La faille Spectre, qui concerne tous les processeurs, se base sur les exécutions spéculatives. Elle est moins grave car elle ne permet pas d'accéder à la mémoire du kernel.
Il y en a en fait deux différentes, l'une d'entre elles ne touchant spécifiquement que les processeurs Intel, l'autre touchant toutes les puces du monde à quelques petites exceptions près.
Elle est cependant plus grave dans d'autres domaines. En effet, il n'est pas envisageable de désactiver le système spéculatif des puces, les pertes de performances seraient considérables et on ne peut patcher les systèmes une fois pour toutes. Il y a potentiellement des infinités de variantes de cette attaque. Dans ce cas, la seule chose à faire est d'éviter que du code malveillant visant à les exploiter ne soit lancé sur les machines.

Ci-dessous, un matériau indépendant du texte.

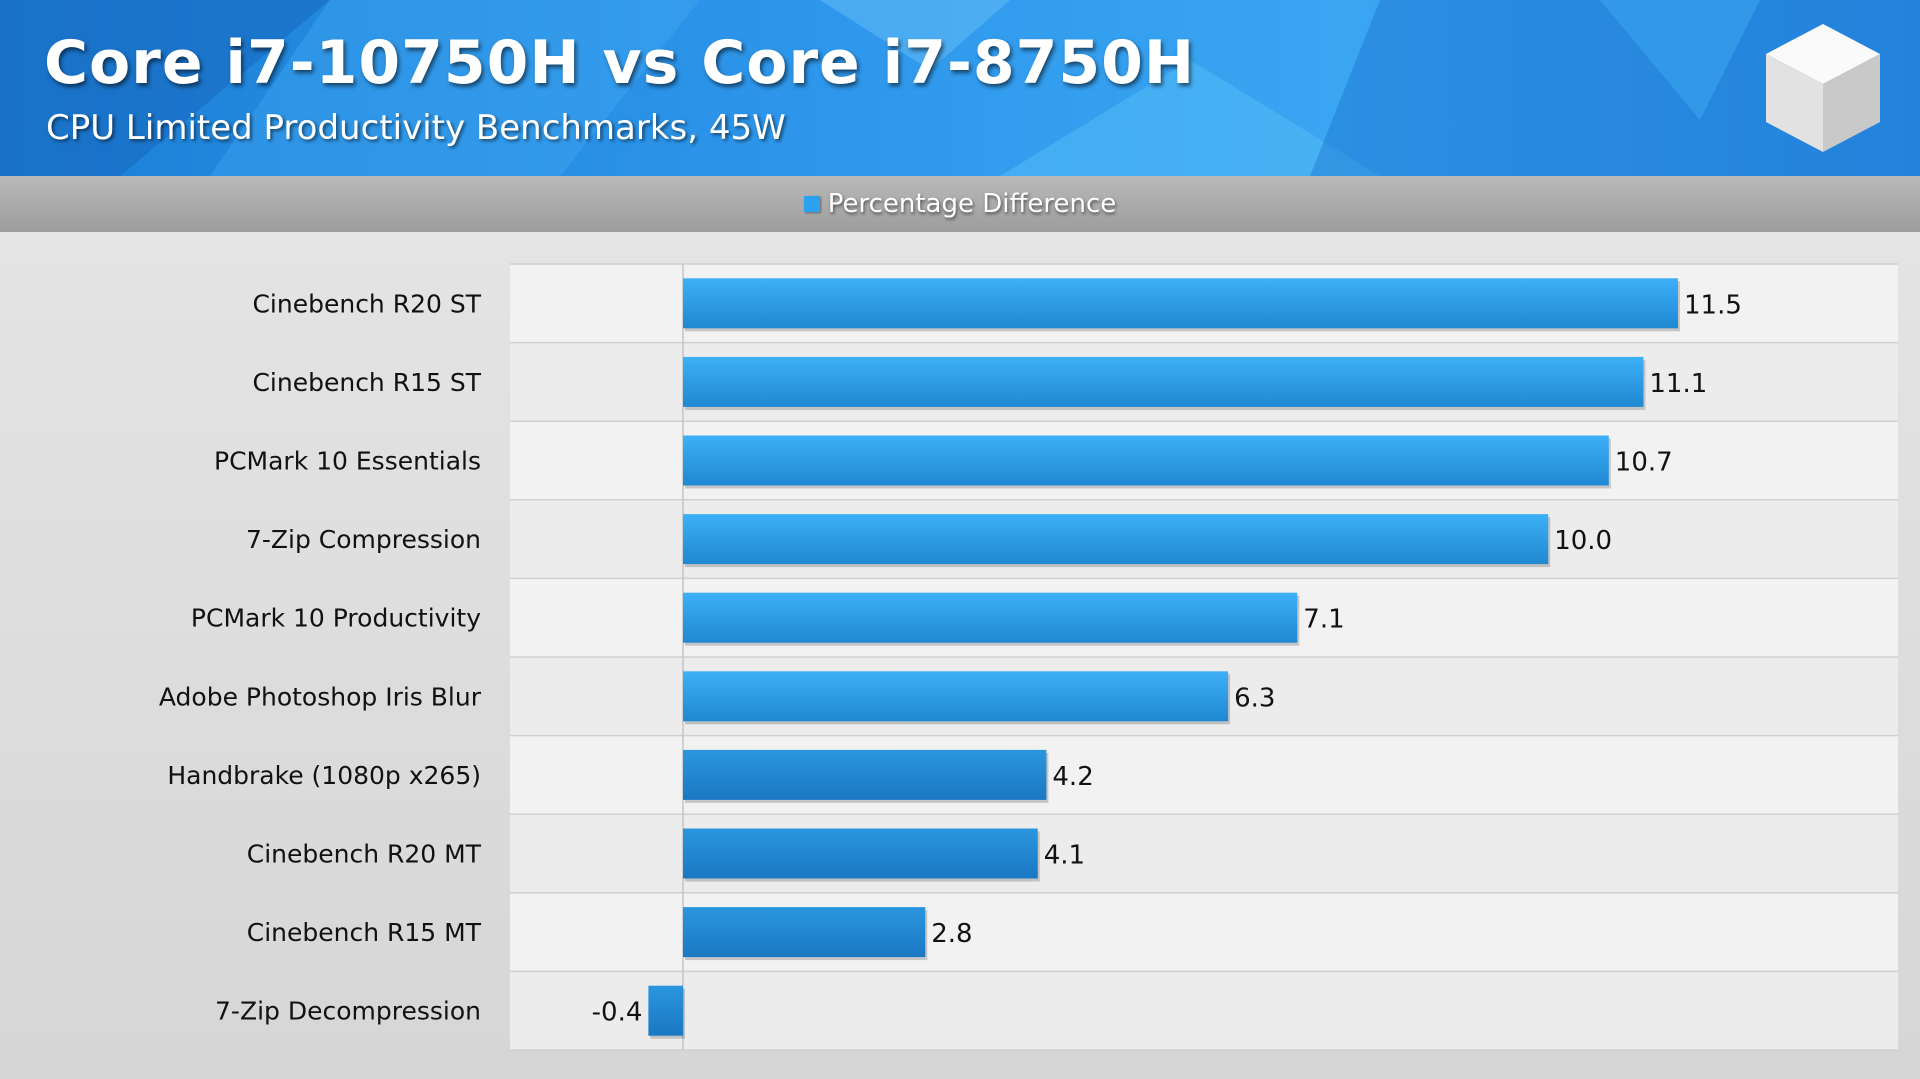 This screenshot has width=1920, height=1079. I want to click on row-band, so click(1204, 1010).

L'autre problème de cette attaque est qu'elle peut se faire à distance, via un simple code Javascript. Ce sont donc ces attaques à distance que l'on va chercher à bloquer. C'est la raison pour laquelle Apple avec Safari et les autres éditeurs de navigateurs internet vont travailler dessus pour éviter de les laisser passer. Ils devront aussi assurer une veille renforcée et de nombreuses mises à jour pour bloquer au plus vite de nouveaux moyens utilisés par les pirates pour exploiter cette faille.
Bien entendu tous les ingénieurs de R&D sont déjà au travail pour trouver le moyen de combler ces failles au sein des processeurs, mais cela prendra du temps, surtout pour vérifier que d'autres ne sont pas ajoutées par ces modifications. Il faudra certainement quelques années pour que les processeurs produits en soient exempts.
En attendant, il n'y a hélas pas grand chose à faire de plus que ce que l'on peut faire si l'on tient déjà à sa sécurité, ne pas aller sur des sites web douteux ou ne pas exécuter n'importe quel logiciel téléchargé sur sa machine.
Le problème touchant le monde entier, on peut seulement le classer maintenant comme un risque semblable à celui connu par ceux qui vivent en zone inondable ou sismique. Il existe, on le sait, on sait qu'un problème peut arriver un jour, et on espère que ce sera le plus tard possible et que l'on arrivera à passer entre les gouttes.